The records are set out below this line. Return exactly the lines from the one containing "The width and" through the last, and exclude the pictures.

### Data records
^^^^^^^^

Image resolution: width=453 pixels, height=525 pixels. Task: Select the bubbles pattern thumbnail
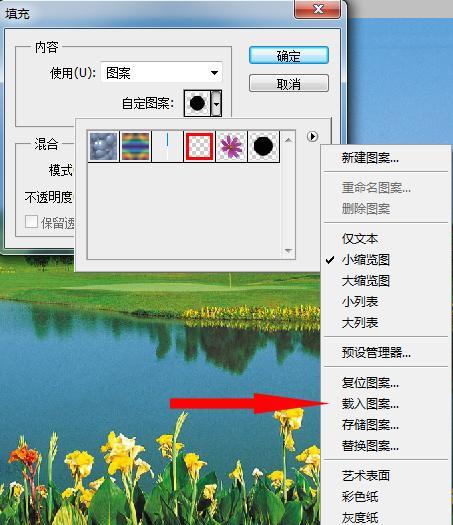pyautogui.click(x=103, y=146)
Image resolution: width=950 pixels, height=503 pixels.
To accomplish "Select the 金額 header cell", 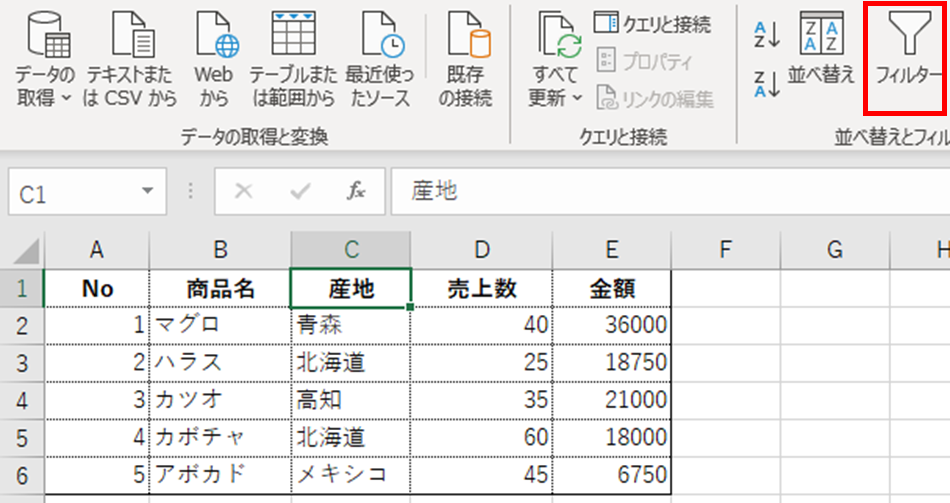I will click(611, 288).
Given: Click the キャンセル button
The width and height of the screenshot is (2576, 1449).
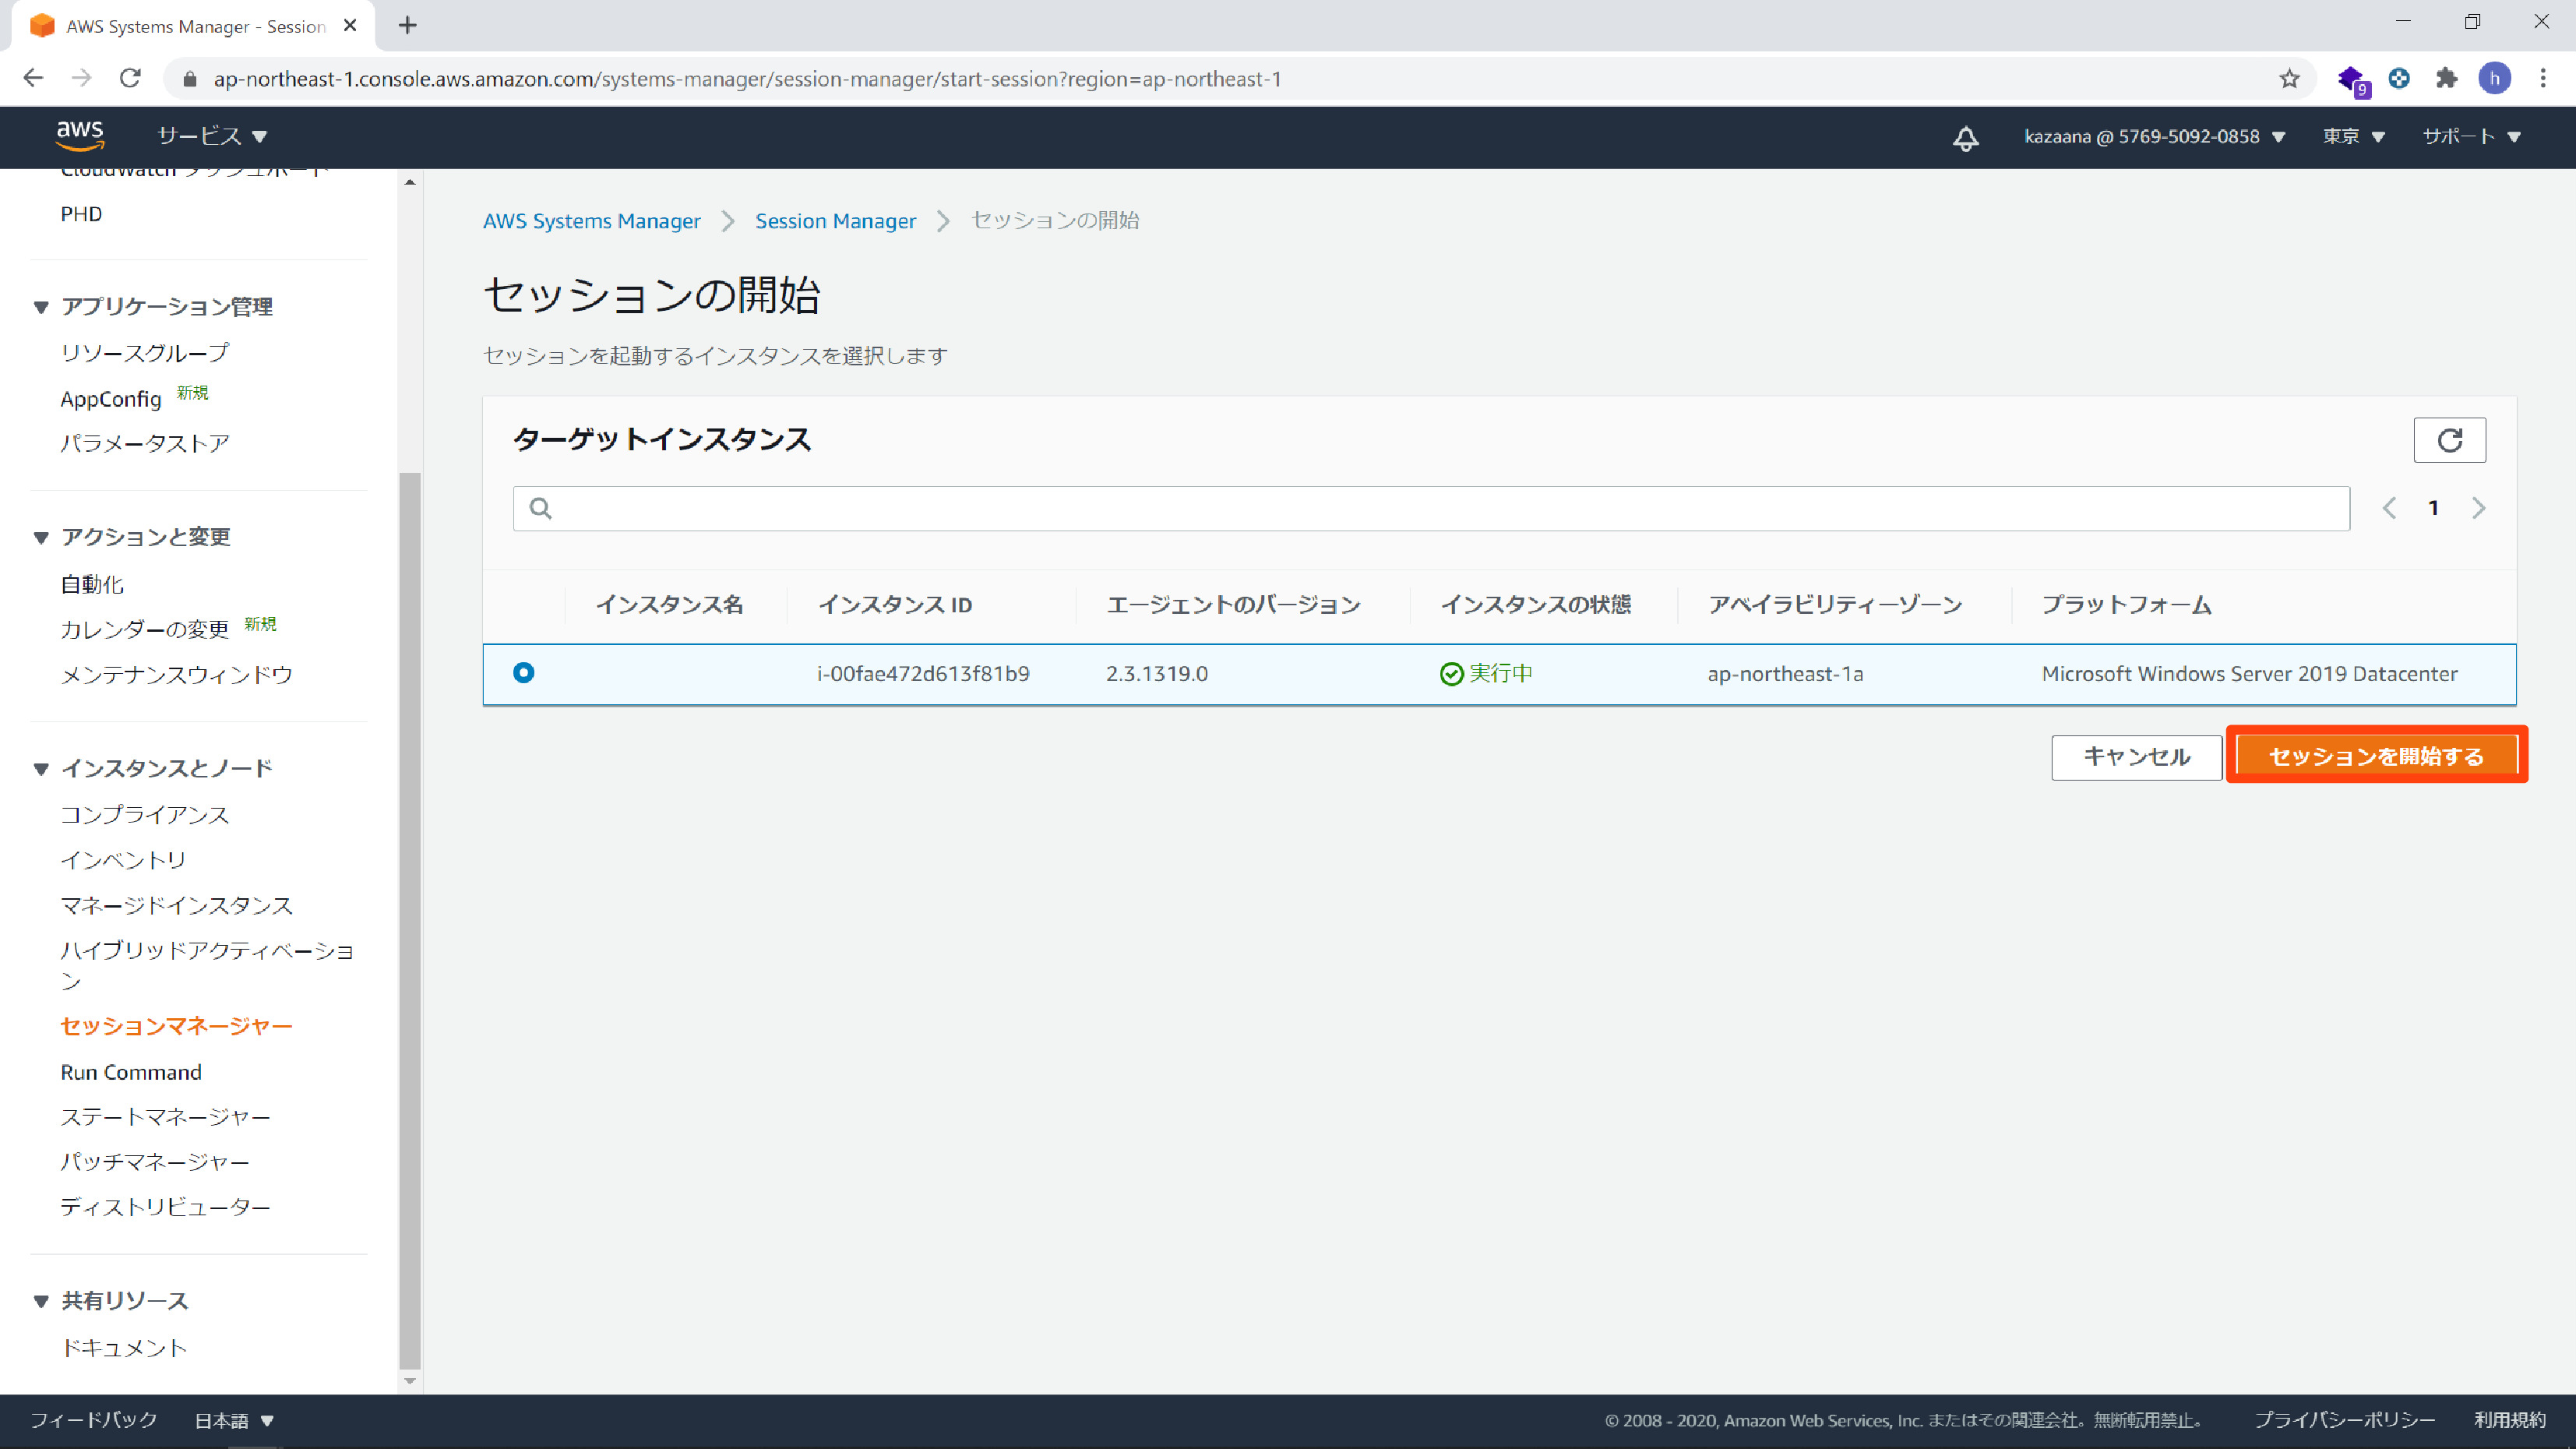Looking at the screenshot, I should click(2137, 757).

^^^^^^^^

### Written response
The width and height of the screenshot is (2576, 1449).
Looking at the screenshot, I should click(2137, 757).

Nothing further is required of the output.